Forensic evidence on packaging containing goods stolen in one of the attacks recovered from Paris Jewels was uncovered, and linked back to members of the group, as well as the connection with London-based jewellers Evsin and Guccuk. Similarly, forensic evidence was detected on a number of items of equipment used by the offenders at more than one crime scene, implicating the organised crime group.

In addition to these connections, the movements and associations of the defendants were mapped using mobile phone evidence and evidence of journeys involving vehicles used by gang members. Regular contact between each other and established trips to the capital to dispose of stolen goods were significant in the case being proved against them.

The prosecution case was that Ashley Cumberpatch took a leading role in events, with Kurtis Dilks, and Andrew MacDonald involved in the attacks.

Christopher Yorke was identified as having assisted with the disposal of the stolen items by a trace of his movements.

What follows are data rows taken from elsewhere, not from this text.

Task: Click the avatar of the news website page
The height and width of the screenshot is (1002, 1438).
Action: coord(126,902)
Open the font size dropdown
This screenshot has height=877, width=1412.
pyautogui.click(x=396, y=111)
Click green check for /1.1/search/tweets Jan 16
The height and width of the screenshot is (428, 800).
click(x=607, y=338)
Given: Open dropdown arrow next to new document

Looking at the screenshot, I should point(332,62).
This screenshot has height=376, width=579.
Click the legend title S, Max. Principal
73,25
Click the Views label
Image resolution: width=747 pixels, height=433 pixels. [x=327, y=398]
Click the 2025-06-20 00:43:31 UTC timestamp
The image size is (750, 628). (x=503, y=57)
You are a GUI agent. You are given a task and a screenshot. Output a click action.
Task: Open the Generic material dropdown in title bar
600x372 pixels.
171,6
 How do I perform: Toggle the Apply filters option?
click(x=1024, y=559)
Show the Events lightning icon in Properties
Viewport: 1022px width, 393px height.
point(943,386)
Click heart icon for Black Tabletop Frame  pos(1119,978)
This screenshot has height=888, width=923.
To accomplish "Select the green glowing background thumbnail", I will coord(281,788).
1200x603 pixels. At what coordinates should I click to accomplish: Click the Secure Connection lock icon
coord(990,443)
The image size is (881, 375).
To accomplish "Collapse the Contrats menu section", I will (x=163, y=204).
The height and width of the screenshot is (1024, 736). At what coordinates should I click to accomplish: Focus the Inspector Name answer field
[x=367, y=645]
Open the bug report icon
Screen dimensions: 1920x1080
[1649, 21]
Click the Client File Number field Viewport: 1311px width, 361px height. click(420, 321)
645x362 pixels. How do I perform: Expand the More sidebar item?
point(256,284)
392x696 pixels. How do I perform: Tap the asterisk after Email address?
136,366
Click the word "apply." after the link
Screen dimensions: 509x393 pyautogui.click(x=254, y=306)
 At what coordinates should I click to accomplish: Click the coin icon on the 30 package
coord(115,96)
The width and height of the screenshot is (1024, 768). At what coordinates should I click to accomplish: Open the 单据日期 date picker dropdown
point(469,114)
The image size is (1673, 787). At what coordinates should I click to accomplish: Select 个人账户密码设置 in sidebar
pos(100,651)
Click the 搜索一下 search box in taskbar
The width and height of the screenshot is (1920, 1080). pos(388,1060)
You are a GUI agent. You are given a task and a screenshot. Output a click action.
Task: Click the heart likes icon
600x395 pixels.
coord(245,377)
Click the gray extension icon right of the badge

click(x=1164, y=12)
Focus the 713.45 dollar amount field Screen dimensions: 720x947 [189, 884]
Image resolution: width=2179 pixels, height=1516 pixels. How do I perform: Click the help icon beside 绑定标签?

All the evidence presented combined to create a consistent picture of a ruthless and organised group carrying out targeted attacks over a sustained period, in order for the jury to see the full extent of their actions, and effects on the lives of those they targeted.

Notes to editors

The defendants were convicted as follows:

  • Ashley Cumberpatch and Andrew MacDonald: Three counts of conspiracy to commit burglary; three counts of conspiracy to commit robbery; five counts of converting criminal property.
  • Kurtis Dilks: Three counts of conspiracy to commit burglary; three counts of conspiracy to commit robbery; four counts of converting criminal property and one count of robbery
  • Tevfik Guccuk: Five counts of converting criminal property
  • Sercan Evsin: Four counts of converting criminal property
  • Christopher Yorke: One count of converting criminal property

The gang’s offences included:

  • The theft of the Portland Tiara, worn at the coronation of Edward VII, and a matching brooch from the Harley Gallery in Nottinghamshire
  • Burglary of a private residence in Willoughby on the Wolds
  • Robberies in Carlton, Nottingham and Chilwell, including one at the home of a professional footballer playing in an away match.
  • On each occasion, travelling to Hatton Garden to pass the stolen goods on to Sercan Evsin and Tevfik Guccuk, through their business known as Paris Jewels.
  • Kurtis Dilks’s involvement in a final robbery at the home of a former England international footballer.